Figure 21 presents the 3D models of dynamic Young’s modulus and Poisson’s ratio obtained by the MLC + PSO inversion. It can be observed that the MLC + PSO inversion was the most appropriate for predicting dynamic Young’s modulus and Poisson’s ratio laterally and vertically to estimate a refined 3D model in the complete seismic volume.

Figure 21
figure 21

3D models of (a) dynamic Young’s modulus and (b) Poisson’s ratio obtained from MLC + PSO inversion at 2150 ms

Integrated Model Interpretation

Petrophysical and geomechanical parameters are extremely important in reservoir characterization; however, the quantitative estimation of these parameters is equally difficult. In the evaluation of these reservoir properties, more problems could arise if the intercalated shale is trapped in the sedimentary column of the reservoir interval. Traditionally, the petrophysical and geomechanical parameters are determined by log data, numerical models, and rock core laboratory procedures.
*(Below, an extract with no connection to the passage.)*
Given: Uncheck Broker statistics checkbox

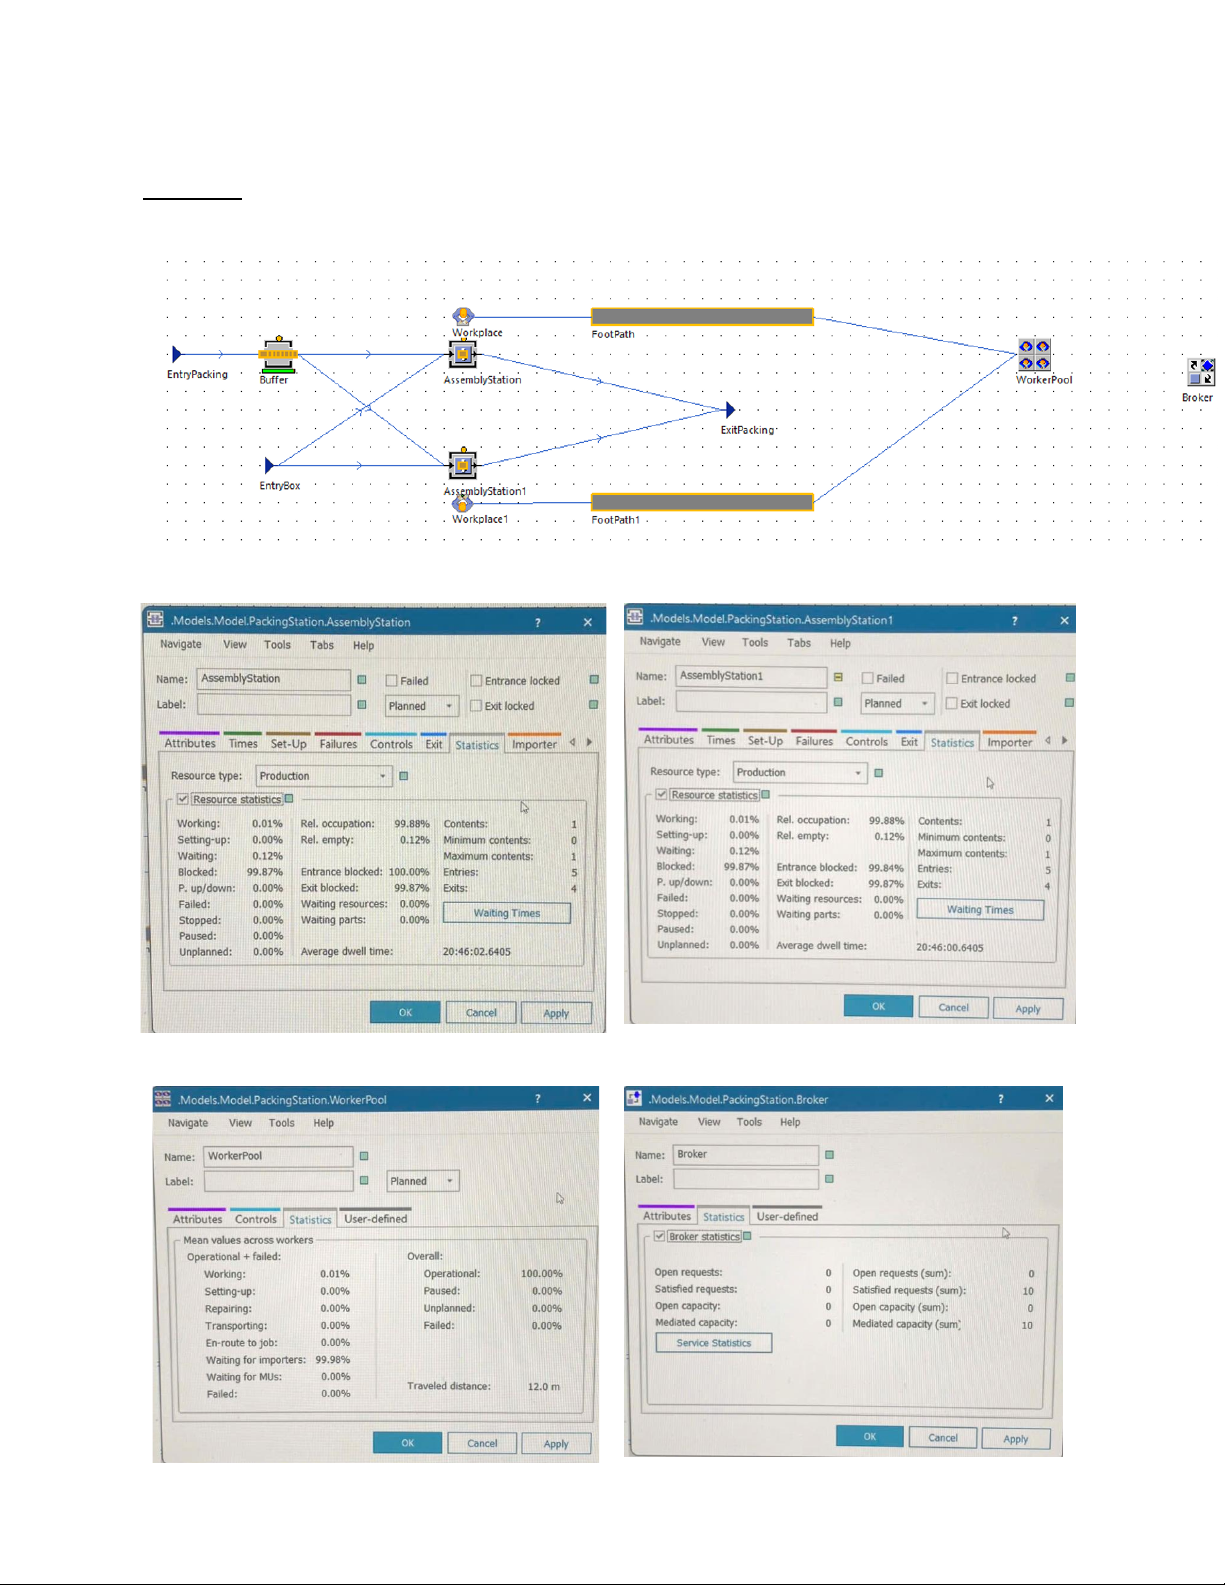Looking at the screenshot, I should tap(660, 1237).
Log and laboratory-measured core data provide accurate information at certain locations around the drilling well. A degree of uncertainty therefore exists when the spatial distribution of reservoir parameters in a region is estimated by only using well log data. To achieve the anticipated result from the spatial distribution of detailed reservoir characterization, the integration of multiple datasets (3D seismic, well logs, and cores) is a reliable approach.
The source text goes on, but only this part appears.